Josèphe Michelot, plus connue à Tonnerre sous le nom de Pépita, est, à 86 ans, l'un des derniers témoins du temps des lavandières. « J'étais lavandière à mon compte puisque j'allais à la Fosse Dionne tous les samedis laver le linge de la famille. Cela a duré jusqu'à la fin des années 50 », relate la pétillante octogénaire, qui habite aujourd'hui rue Campenon.
A l'époque, Pépita vivait avec son mari et sa fille Jacqueline rue Jean Garnier. Entrée très tôt dans la vie active, elle a travaillé dès l'âge de douze ans à l'usine de meubles de l'avenue Briand, puis au centre hospitalier en tant qu'aide-soignante. Pépita devait mener de front sa vie de ménagère sans la précieuse assistance du confort moderne.
« Faire sa lessive au lavoir, c'était du sport ! », reconnaît aujourd'hui Pépita. La jeune mère de famille commençait ses préparatifs à la maison. « Je décrassais chez moi le linge de la semaine au savon de Marseille et le faisais bouillir sur ma cuisinière. Puis, je le mettais dans une brouette, je plaçais au-dessus ma lessiveuse et je descendais jusqu'à la Fosse Dionne pour finir le nettoyage et procéder au rinçage. »

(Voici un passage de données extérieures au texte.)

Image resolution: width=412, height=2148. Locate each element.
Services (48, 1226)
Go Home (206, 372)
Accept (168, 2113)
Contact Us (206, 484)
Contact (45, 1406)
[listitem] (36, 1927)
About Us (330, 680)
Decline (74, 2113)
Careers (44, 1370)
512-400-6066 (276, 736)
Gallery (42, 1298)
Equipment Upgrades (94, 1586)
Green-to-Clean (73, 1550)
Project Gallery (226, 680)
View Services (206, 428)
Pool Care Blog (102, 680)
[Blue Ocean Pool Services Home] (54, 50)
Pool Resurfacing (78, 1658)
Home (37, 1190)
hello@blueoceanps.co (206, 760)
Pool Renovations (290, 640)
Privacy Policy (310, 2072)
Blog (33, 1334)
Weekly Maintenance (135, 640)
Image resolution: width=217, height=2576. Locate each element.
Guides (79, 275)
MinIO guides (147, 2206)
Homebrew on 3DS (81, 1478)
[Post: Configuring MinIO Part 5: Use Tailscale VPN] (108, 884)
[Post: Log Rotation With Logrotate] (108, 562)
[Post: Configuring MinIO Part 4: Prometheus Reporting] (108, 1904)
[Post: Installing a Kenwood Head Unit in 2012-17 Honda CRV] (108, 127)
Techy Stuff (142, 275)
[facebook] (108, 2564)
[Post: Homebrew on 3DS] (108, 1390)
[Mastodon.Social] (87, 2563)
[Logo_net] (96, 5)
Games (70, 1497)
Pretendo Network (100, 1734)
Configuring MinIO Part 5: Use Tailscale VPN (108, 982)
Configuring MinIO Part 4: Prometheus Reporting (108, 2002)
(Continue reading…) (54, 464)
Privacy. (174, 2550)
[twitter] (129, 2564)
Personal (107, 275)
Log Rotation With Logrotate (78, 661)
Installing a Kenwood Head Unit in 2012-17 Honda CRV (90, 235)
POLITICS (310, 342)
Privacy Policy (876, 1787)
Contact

Pépita retrouvait déjà agenouillée sur leur baquet la dizaine de lavandières professionnelles à qui les habitants confiaient le nettoyage de leur linge. « Elles étaient là du matin au soir, été comme hiver. La Fosse Dionne était le domaine des femmes. Elles avaient un vrai plaisir à se retrouver entre elles. Quand tous les emplacements étaient pris autour du lavoir, on se rapprochait pour faire une place à la dernière arrivée. L'animation était extraordinaire. On était au courant de toutes les nouvelles, même des fausses ! De grosses bêtises étaient dites. Il y avait de vraies commères ! »
La tâche était épuisante mais il existait une grande solidarité entre les lavandières. « Elles récupéraient mon l'chu, c'est le jus qui reste dans la lessiveuse après avoir bouilli, puis il fallait s'entraider pour essorer les draps. Ensuite, ceux-ci étaient pendus à des poteaux pour qu'ils s'égouttent ».
Pépita passait trois bonnes heures au lavoir pour rendre son linge impeccable. « L'hiver, pour se réchauffer, on mettait nos mains dans l'eau qui était plus chaude que l'air. L'eau de la Fosse Dionne était très douce, idéale pour laver le linge. Celui-ci ressortait tout blanc. Il était mieux lavé qu'en machine ! », s'exclame Pépita, qui a acheté sa première machine à laver en 1968. « Il n'y avait plus qu'à appuyer sur un bouton. Je bénis mai 68 car à cette époque les salaires ont augmenté et nous avons pu nous équiper ! ».
Mais Pépita ne peut se départir d'une certaine nostalgie en évoquant l'ancien temps. « C'était une époque très dure, mais nous n'étions pas blasés comme le sont les gens aujourd'hui. Tout ce qui nous arrivait était merveilleux. Il y avait une espèce de richesse. »
P. P.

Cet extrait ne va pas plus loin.